Condamné à plus de 19 ans de prison pour corruption et blanchiment d’argent, Marcelo Odebrecht est détenu depuis juin 2015. Heuler Andrey/AFP
L'enquête Petrobras, sur le plus gros scandale de corruption de l'histoire du Brésil, est entrée cette semaine dans une phase décisive, avec la validation des confessions explosives de 77 anciens cadres du géant du BTP Odebrecht.
Le travail des enquêteurs de l'opération « Lavage express » a révélé un vaste réseau de pots-de-vin ayant détourné, via l'octroi de juteux marchés de sous-traitance surfacturés à des groupes de construction, quelque 6 milliards de réais (près de 2 milliards de dollars) du groupe pétrolier d'État.

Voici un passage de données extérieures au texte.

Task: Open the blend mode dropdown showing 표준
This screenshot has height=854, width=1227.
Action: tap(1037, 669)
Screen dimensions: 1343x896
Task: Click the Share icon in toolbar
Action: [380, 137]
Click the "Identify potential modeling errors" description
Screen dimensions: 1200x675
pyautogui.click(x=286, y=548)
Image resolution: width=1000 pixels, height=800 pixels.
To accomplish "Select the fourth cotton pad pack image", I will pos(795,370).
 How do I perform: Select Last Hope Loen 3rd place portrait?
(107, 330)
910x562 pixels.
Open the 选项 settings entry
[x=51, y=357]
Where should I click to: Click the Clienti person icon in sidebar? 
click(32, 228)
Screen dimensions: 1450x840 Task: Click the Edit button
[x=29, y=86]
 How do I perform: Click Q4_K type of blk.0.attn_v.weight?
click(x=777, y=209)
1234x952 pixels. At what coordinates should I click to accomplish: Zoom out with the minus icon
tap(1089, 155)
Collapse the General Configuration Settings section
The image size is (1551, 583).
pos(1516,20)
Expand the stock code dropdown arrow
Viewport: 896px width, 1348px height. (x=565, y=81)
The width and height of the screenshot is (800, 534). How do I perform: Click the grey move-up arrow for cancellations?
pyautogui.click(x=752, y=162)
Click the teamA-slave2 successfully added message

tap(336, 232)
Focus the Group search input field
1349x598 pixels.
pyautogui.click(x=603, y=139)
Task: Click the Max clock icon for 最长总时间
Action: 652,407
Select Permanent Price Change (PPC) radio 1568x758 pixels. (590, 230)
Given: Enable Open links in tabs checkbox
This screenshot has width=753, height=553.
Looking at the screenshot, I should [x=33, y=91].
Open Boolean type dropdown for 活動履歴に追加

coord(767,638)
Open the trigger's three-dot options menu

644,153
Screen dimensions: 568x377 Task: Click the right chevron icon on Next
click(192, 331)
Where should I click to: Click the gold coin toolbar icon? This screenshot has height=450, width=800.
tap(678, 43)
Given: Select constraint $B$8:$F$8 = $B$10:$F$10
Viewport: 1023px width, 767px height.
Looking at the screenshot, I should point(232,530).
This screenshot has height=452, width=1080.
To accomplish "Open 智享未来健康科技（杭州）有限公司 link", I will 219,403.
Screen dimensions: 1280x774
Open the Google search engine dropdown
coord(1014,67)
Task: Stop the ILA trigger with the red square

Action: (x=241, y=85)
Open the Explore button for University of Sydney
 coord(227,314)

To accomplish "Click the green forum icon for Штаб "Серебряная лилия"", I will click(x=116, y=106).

Des dizaines de chefs d'entreprise et personnalités politiques de tout bord sont déjà en prison.
Parmi eux, Marcelo Odebrecht, ancien président exécutif du groupe homonyme, détenu depuis juin 2015 et condamné à plus de 19 ans de prison pour corruption, blanchiment d'argent et appartenance à une organisation criminelle. Il a scellé, comme des dizaines d'anciens hauts dirigeants de l'entreprise, un accord de collaboration en échange d'une remise de peine. Leurs confessions devraient permettre d'en savoir plus sur le système complexe de financement parallèle de la politique au Brésil.
Odebrecht, l'un des plus gros groupes de construction d'Amérique latine, avec un chiffre d'affaires de près de 40 milliards de dollars en 2015, était sollicité pour réaliser des dons de campagne en échange de l'approbation de lois favorables au groupe ou de positions avantageuses dans les appels d'offres publics. Selon les enquêteurs, ce groupe organisait cette comptabilité occulte à travers un département appelé « secteur des opérations structurées », mais vite rebaptisé par les policiers « département pots-de-vin. »
Le président Temer mentionné
Le contenu des confessions des ex-cadres d'Odebrecht reste pour l'instant sous le sceau du secret de l'instruction mais plusieurs documents ont filtré dans les médias, comme le témoignage d'un ex-vice-président des relations institutionnelles du groupe, Claudio Melo Filho. Il a raconté ses réunions fréquentes avec des membres de la direction de l'actuel parti au pouvoir, le PMDB (centre-droit), dont le président Michel Temer, et la façon dont ils lui demandaient de l'argent pour financer des campagnes en échange de faveurs politiques.
M. Melo Filho a affirmé qu'en 2014, le groupe a donné dix millions de réais (4,2 millions de dollars) pour des campagnes du PMDB. Outre M. Temer, son chef de cabinet Eliseu Padilha est mentionné, de même que le chargé du programme d'investissements du gouvernement, Moreira Franco. Tous nient. Lui aussi cité hier par le journal Folha de São Paulo, l'ex-candidat à l'élection présidentielle Aecio Neves, du parti centriste PSDB, rejette toute implication.
La présidente de la Cour suprême a homologué lundi les confessions des 77 anciens cadres d'Odebrecht ayant noué des accords de collaboration avec la justice après avoir été inculpés. Avec cette validation, leurs témoignages sont officiellement inclus dans l'enquête et pourront donc être utilisés pour procéder à de nouvelles inculpations, qui s'ajouteraient aux 259 déjà survenues dans cette affaire.
Odebrecht et sa filiale de pétrochimie Braskem ont accepté fin décembre de payer des amendes record de 3,5 milliards de dollars aux autorités brésiliennes, suisses et américaines afin de tourner la page et reprendre les affaires.